I know how to show that the sum of the vectors for my discrete fields inside the volume is equal to the sum of the vectors through the surface, but how do I prove that:

1) The surface integral for a discrete field is the same as the sum of the discrete vectors through the surface? Is there some rule or definition which shows this?

2) The volume integral for a discrete field is the same as the sum of the discrete vectors inside the volume? Is there some rule or definition which shows this?

So can I just assume that everyone knows that exact sums of the discrete elements in a volume and through a surface are both somewhat equivalent to their respective integrals?

They are not strictly speaking the same it seems to me but only analogous. The trouble is that a point standing alone doesn't have any volume or area. How, after all, does one determine the area under the curve for a value that exists only at (1,1,1) or (1.5, 3, 7) but no other points?

 

[HallsofIvy]

In another forum, I have been challenged to prove mathematically that a certain idea which consists of fields of discrete elements will satisfy http://en.wikipedia.org/wiki/Divergence_theorem" .

The fields are not expressible in terms of a differentiable function but rather consist of discrete elements which have exact positions and values at those positions and no value at other positions either through the surface nor inside the volume. So the function is not smooth or continuous.

I know how to show that the sum of the vectors for my discrete fields inside the volume is equal to the sum of the vectors through the surface, but how do I prove that:

1) The surface integral for a discrete field is the same as the sum of the discrete vectors through the surface? Is there some rule or definition which shows this?

2) The volume integral for a discrete field is the same as the sum of the discrete vectors inside the volume? Is there some rule or definition which shows this?

There is no standard definiton for integration on a discrete field. To devise your own, I suggest you try to set it up so that
\frac{\int_A f(x)dx}{|A|}
where A is some set of values of x, and |A| is some measure of the size of A, is equal to the average value of f(x) on that set. Whether or not the makes the integral the sum depends on exactly how you measure the set A. If |A| is just the number of values of x in A (which requires that A be finite) then, yes, the integral is the sum.

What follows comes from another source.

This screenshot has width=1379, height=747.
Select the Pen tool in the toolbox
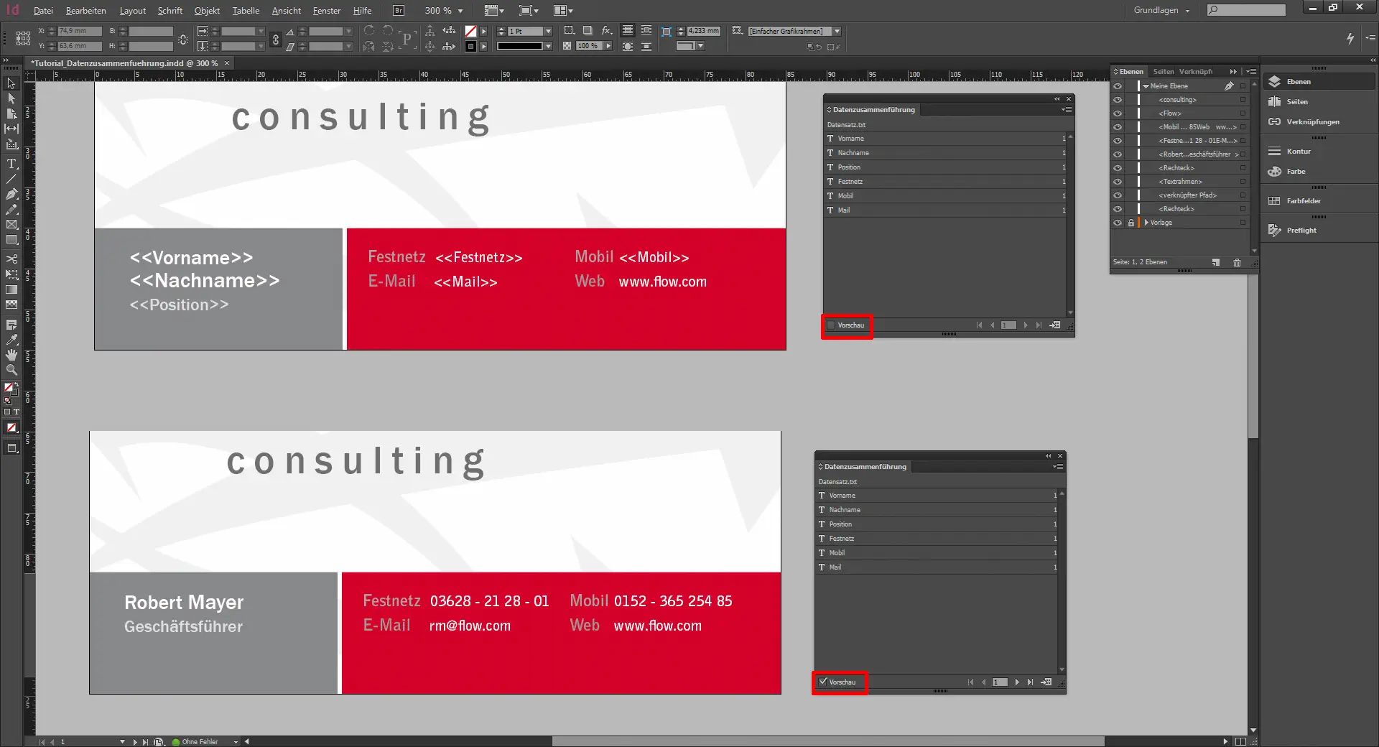[11, 194]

So can I just assume that everyone knows that exact sums of the discrete elements in a volume and through a surface are both somewhat equivalent to their respective integrals?

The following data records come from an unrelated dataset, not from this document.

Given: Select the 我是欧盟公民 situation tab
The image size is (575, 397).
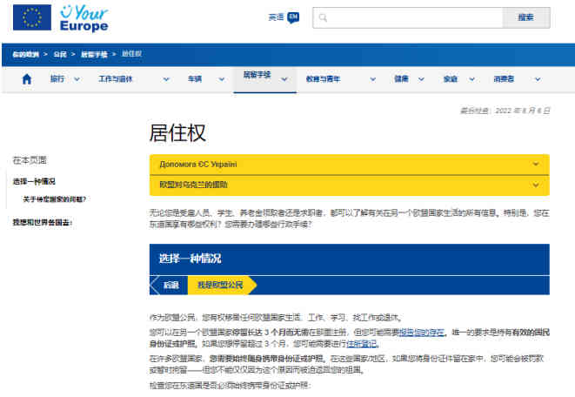Looking at the screenshot, I should pyautogui.click(x=221, y=285).
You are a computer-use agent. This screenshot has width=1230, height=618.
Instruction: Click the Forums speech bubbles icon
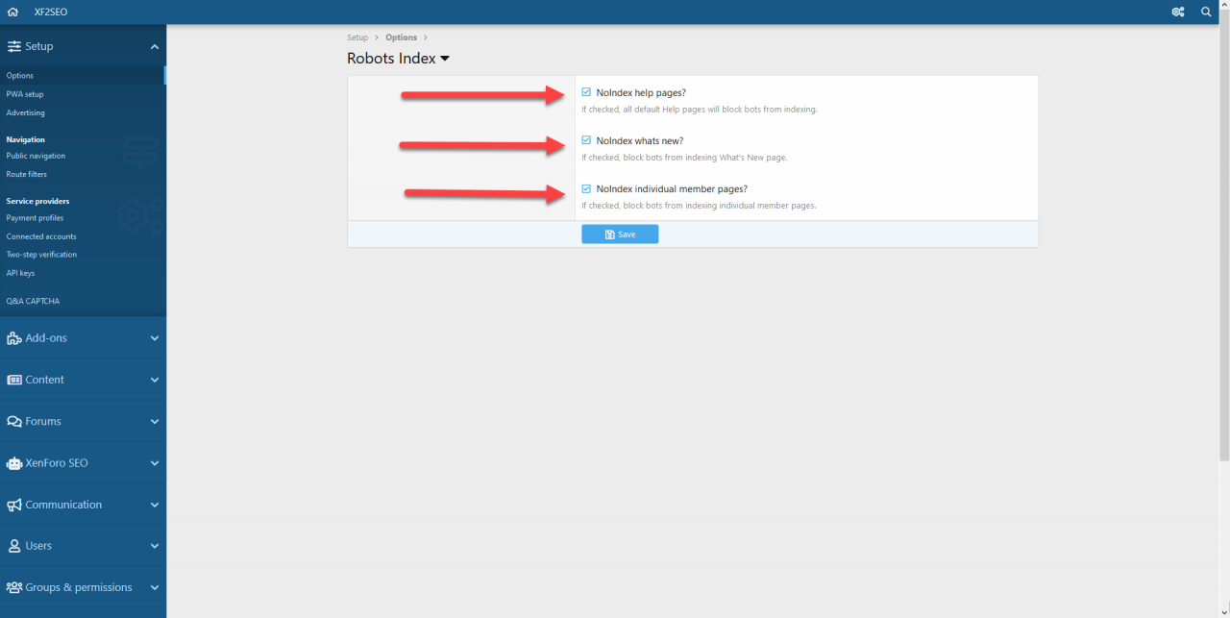14,421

They are not strictly speaking the same it seems to me but only analogous. The trouble is that a point standing alone doesn't have any volume or area. How, after all, does one determine the area under the curve for a value that exists only at (1,1,1) or (1.5, 3, 7) but no other points?

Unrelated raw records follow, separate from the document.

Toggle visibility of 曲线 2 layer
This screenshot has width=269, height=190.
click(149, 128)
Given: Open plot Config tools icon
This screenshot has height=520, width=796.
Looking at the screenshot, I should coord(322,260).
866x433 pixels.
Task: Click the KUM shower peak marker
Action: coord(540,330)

What do you mean by "exists only at (1,1,1) or (1.5, 3, 7)"? I would have thought 1.5, 3, 7 were values of x but then (1,1,1) makes no sense.

 

[inflector]

There is no standard definiton for integration on a discrete field. To devise your own, I suggest you try to set it up so that
\frac{\int_A f(x)dx}{|A|}
where A is some set of values of x, and |A| is some measure of the size of A, is equal to the average value of f(x) on that set. Whether or not the makes the integral the sum depends on exactly how you measure the set A. If |A| is just the number of values of x in A (which requires that A be finite) then, yes, the integral is the sum.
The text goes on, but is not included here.